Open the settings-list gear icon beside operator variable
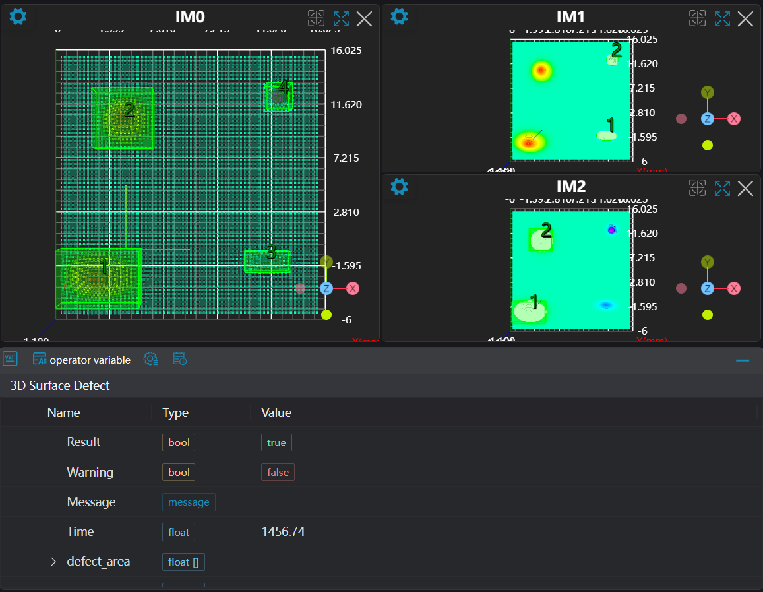Image resolution: width=763 pixels, height=592 pixels. pyautogui.click(x=151, y=359)
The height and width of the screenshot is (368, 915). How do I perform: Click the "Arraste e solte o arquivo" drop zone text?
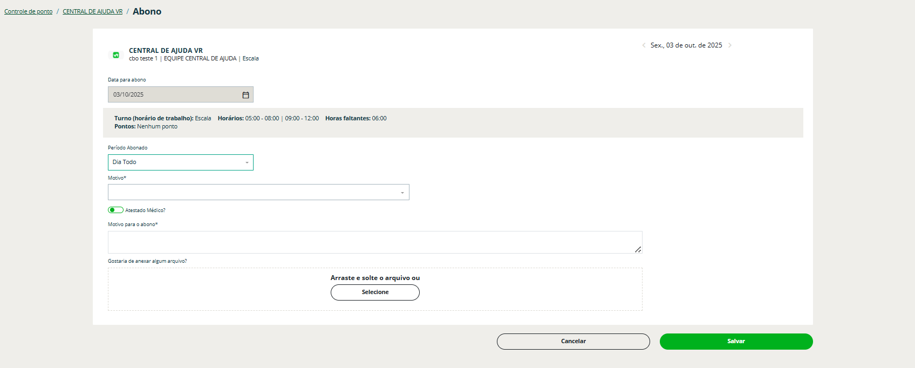[375, 278]
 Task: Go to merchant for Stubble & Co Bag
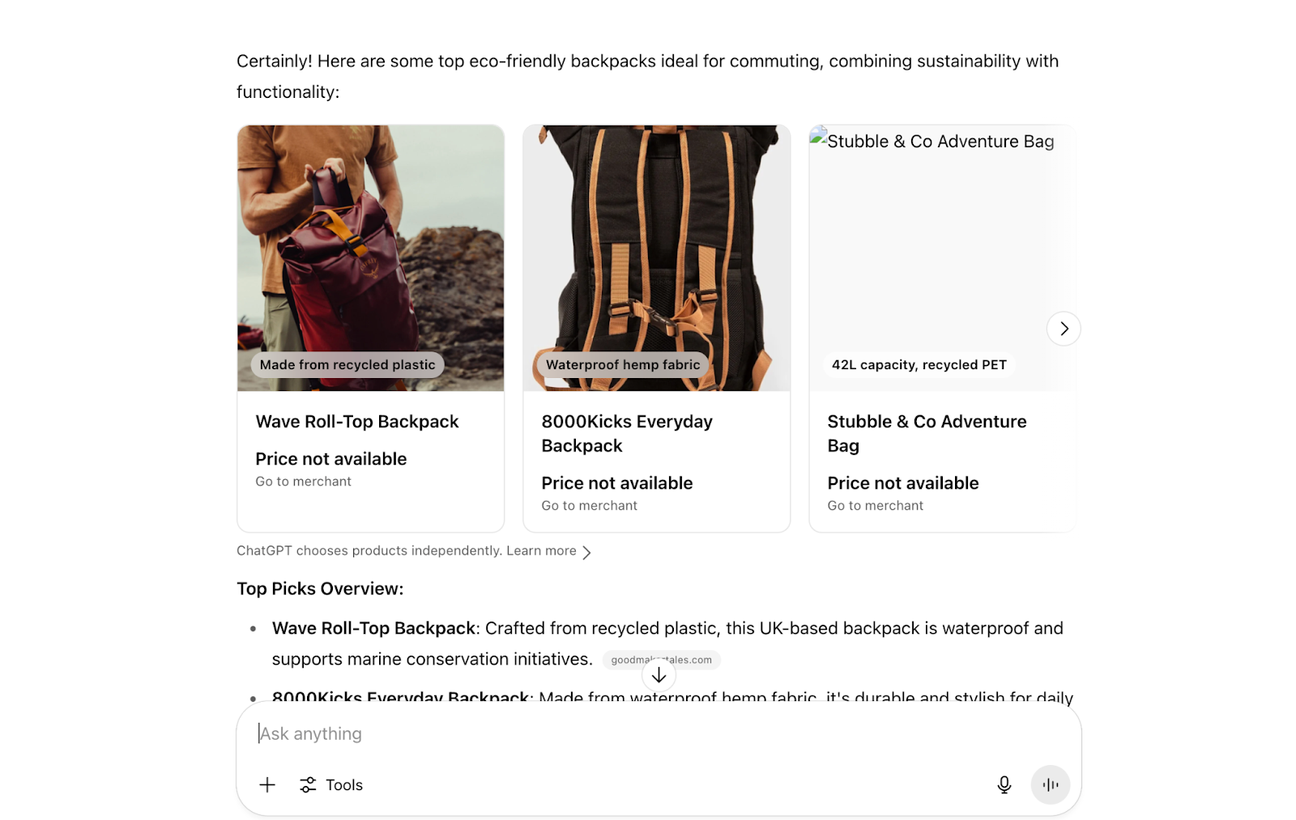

⁂

▸ **What the task asks**
Only the lines from the one containing "The height and" through the last line of the records above should be repeated, exactly and without pictures.

▸ **Output**
The height and width of the screenshot is (368, 915). How do I perform: Click the "Arraste e solte o arquivo" drop zone text?
[375, 278]
 Task: Go to merchant for Stubble & Co Bag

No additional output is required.